How to talk about How To: With John Wilson

Jonah Andrist
7 min readMar 11, 2022

How To with John Wilson — Bread Scene & Nathan Fielder Tik Tok House — YouTube

Trying to describe to an acquaintance why they would enjoy How To is a difficult task. It’s from the viewpoint of a guy who goes around shooting random odd footage in NYC. It is then stitched together, with the help of a few other writers doing the obviously sweaty work of making this look seamless, into a comedic pastiche on a theme. More often than not these segments are tenuous pieces of connective tissue — but often the jokes are better for it. Hearing through John’s nasally narration a goofy one-liner trying to connect one random piece of odd human behavioral garbage has produced some of the deepest belly laughs I’ve had watching television.
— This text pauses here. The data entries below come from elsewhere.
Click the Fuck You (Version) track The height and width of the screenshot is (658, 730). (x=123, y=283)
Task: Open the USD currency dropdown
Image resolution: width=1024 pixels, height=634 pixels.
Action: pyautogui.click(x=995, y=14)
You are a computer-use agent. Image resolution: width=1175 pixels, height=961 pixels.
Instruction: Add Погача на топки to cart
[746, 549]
Yet the comedy is so often both wry and dry one can spend whole episodes not making a sound. It has little character profiles which more often than not feature unsympathetic oddballs with strange life priorities. Like in the first season: a guy who has invented a contraption to stretch out the skin on his penis to create an artificial foreskin that he mourns his loss of. Or novelty coffin makers. A general panoply of human esoterica. Though John, or the show itself, tries to treat everyone as fairly as it can. These characters are no more of a joke than John’s own self effacement, going with his camera to interview them.

Not an easy premise to sum up in casual conversation. In fact, judging by their own little promotional video (see above) — the creators of How To don’t really know how to talk about their show. The above video is a pretty strong joke in its own right, and I like the comedic turn that it takes; but one also gets the feeling like the video is heavily compensating for not really knowing what to say about their own show. And frankly, I get it. The show feels avant garde. Though the front line for, what, exactly, remains unclear. Though it projects a down-tempo desire to rationally address a “common” problem in the world, How To manages to remain exciting. Mostly due to the interstitial randomness that can take you off guard.
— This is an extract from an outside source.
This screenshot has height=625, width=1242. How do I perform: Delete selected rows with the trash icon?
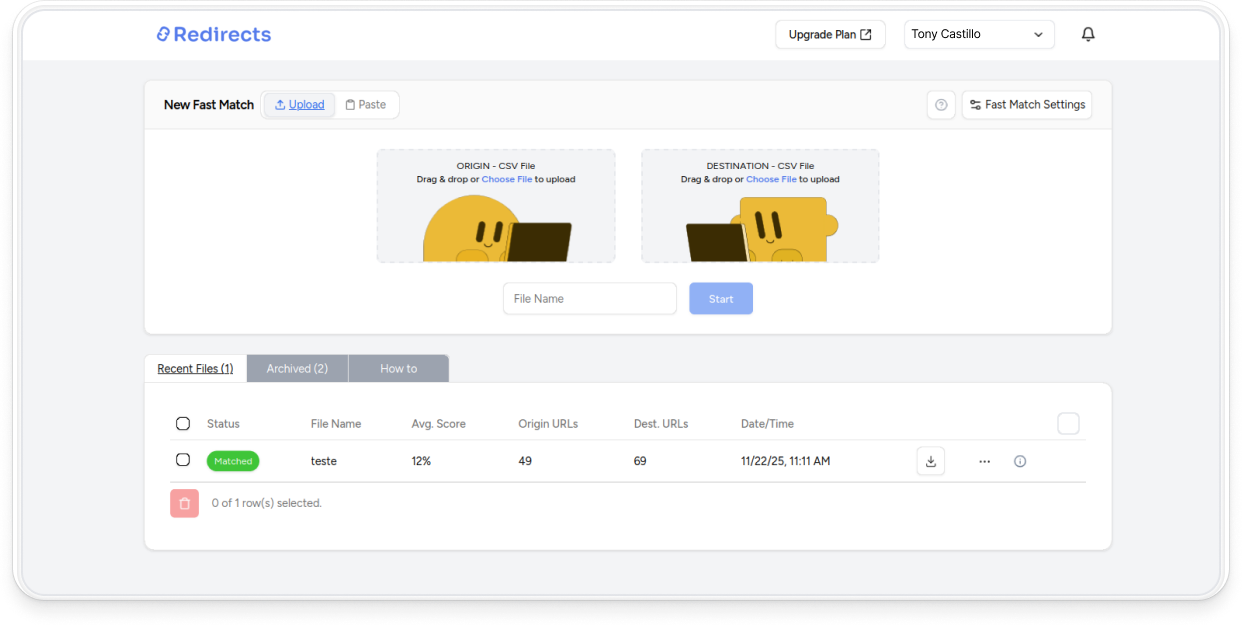pos(184,503)
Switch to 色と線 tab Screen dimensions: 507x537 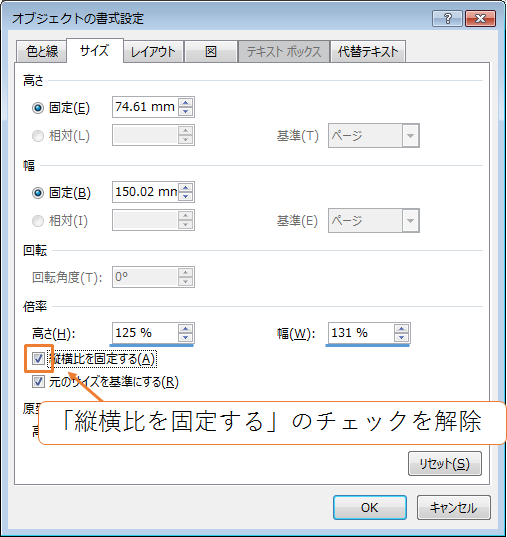click(x=41, y=51)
This works better in some episodes than others. The first episodes of the first two seasons are probably my favorites. An episode on NYC scaffolding, the big business of it, is genuinely informative. When I was in New York I wondered why it was above seemingly every sidewalk.

Perhaps, however, the show’s greatest asset — New York City itself — is also its Achilles’ heel.

I did not live in that bustling metropolis for very long. I had a job in a fancy restaurant that taught me some things. But I was a hopeless midwest transplant who looked for the slummiest of all housing options and found, even there, situations too expensive for working less than full time and finding free time to write stories. But I did manage to get my own story out of the scene and setting.

Trying to gauge this story’s merits, I sent it to an acquaintance who replied that he had enjoyed it despite the fact that it took place in NYC.

Immediately I understood what he meant. How To has an episode in its second season which features John Wilson trying to deal with the hassle of purchasing a car and trying to find a place to park it in the city. This was not a particularly strong episode but I liked it despite the specificity of the problem it meant to tackle. Still, I could see how this would turn others off. Is NYC really so interesting as to warrant putting up with these kinds of hassles? For me the answer was no. And not just because of such little inconveniences.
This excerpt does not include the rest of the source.